For many companies, obtaining credit through conventional cash flow lending arrangements can be difficult. They may be having operational problems, undergoing rapid growth, dealing with an acquisition, or their borrowing needs might reflect their cyclical or seasonal industries.
For those companies, asset-based lending provides an alternative to the traditional lending model. Asset-based lending groups specialize in providing secured financing to customers with limited access to capital.
“Asset-based lending provides a simplistic structure,” says Doug Winget, senior vice president, head of asset-based lending and floorplan lending at FirstMerit Bank. “Typically, asset-based lending has fewer covenants than a cash flow structure and more availability from the assets. It also may not need a personal guarantee from the owner.”

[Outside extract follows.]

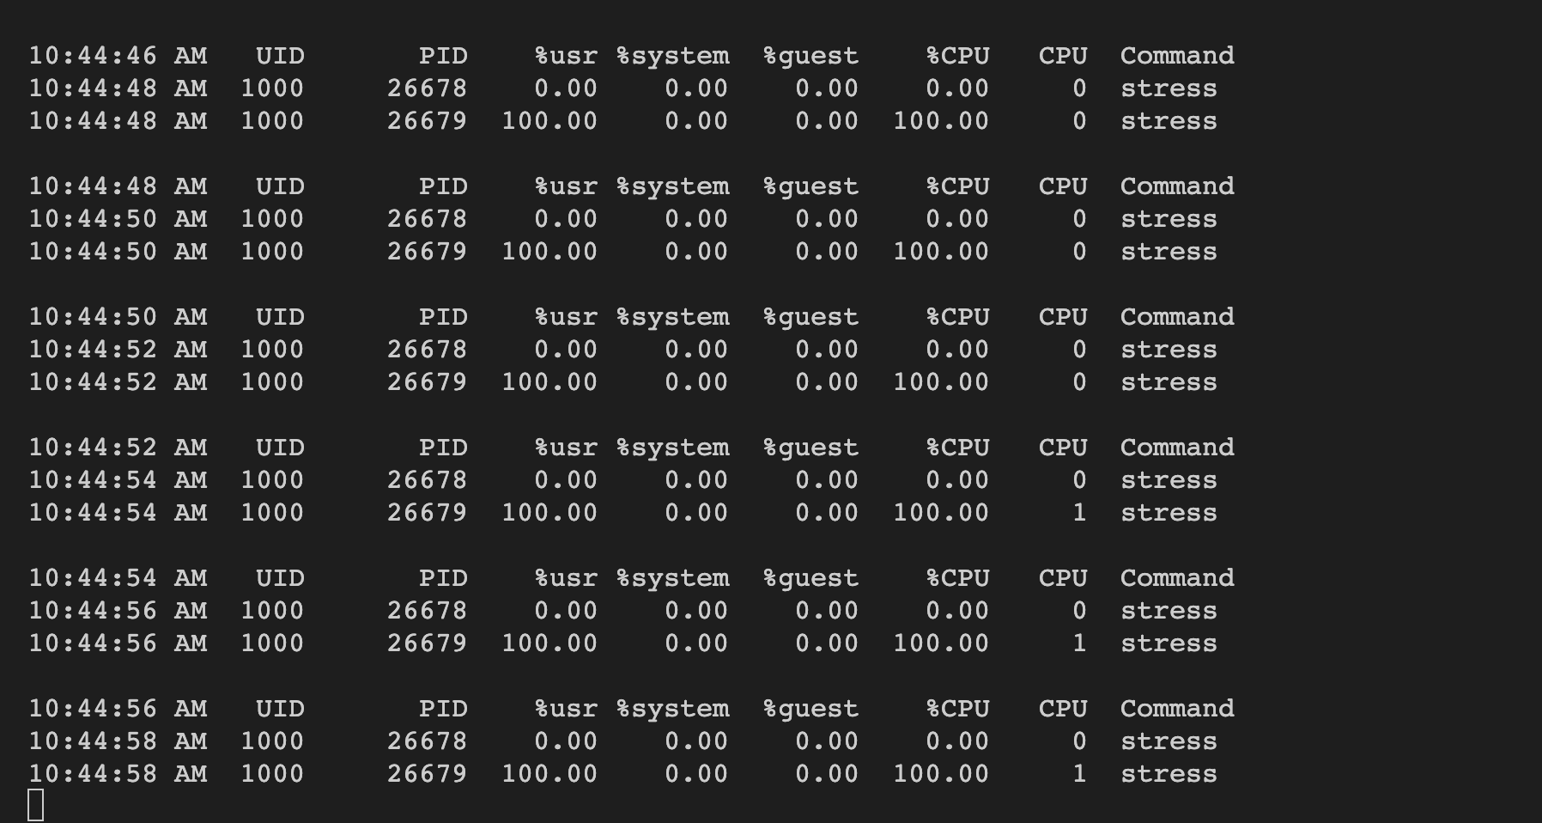Click the UID header in the 10:44:52 header row

(280, 448)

Smart Business spoke with Winget about how asset-based lending can provide financing help to those who need it.
What is asset-based lending?
Asset-based lending is senior secured lending that allows the borrower to leverage their receivables, inventory, equipment and real estate. Advances are based upon eligible collateral, with formulas against receivables, inventory, equipment and real estate. The working capital line of credit is financed against eligible receivables and inventory.
What types of situations are best suited for this type of lending?
Companies that have sufficient receivables and inventory can leverage their working capital and get higher advance rates. They can use this for working capital financing, seasonal working capital borrowing needs, leveraged recaps, mergers and acquisition financing, and turnaround financing.
How can an organization determine if asset-based lending is the right choice?
If the company is looking for more availability from its working capital, that profile fits asset-based lending. ABL advance rates will be higher against accounts receivable and inventory, which provides more availability than a traditional middle-market cash flow structure. Companies that have a strong EBITDA and an earnings profile relative to working capital will likely have more availability from a cash flow product, but companies that are more asset-intensive will benefit from an asset-based structure.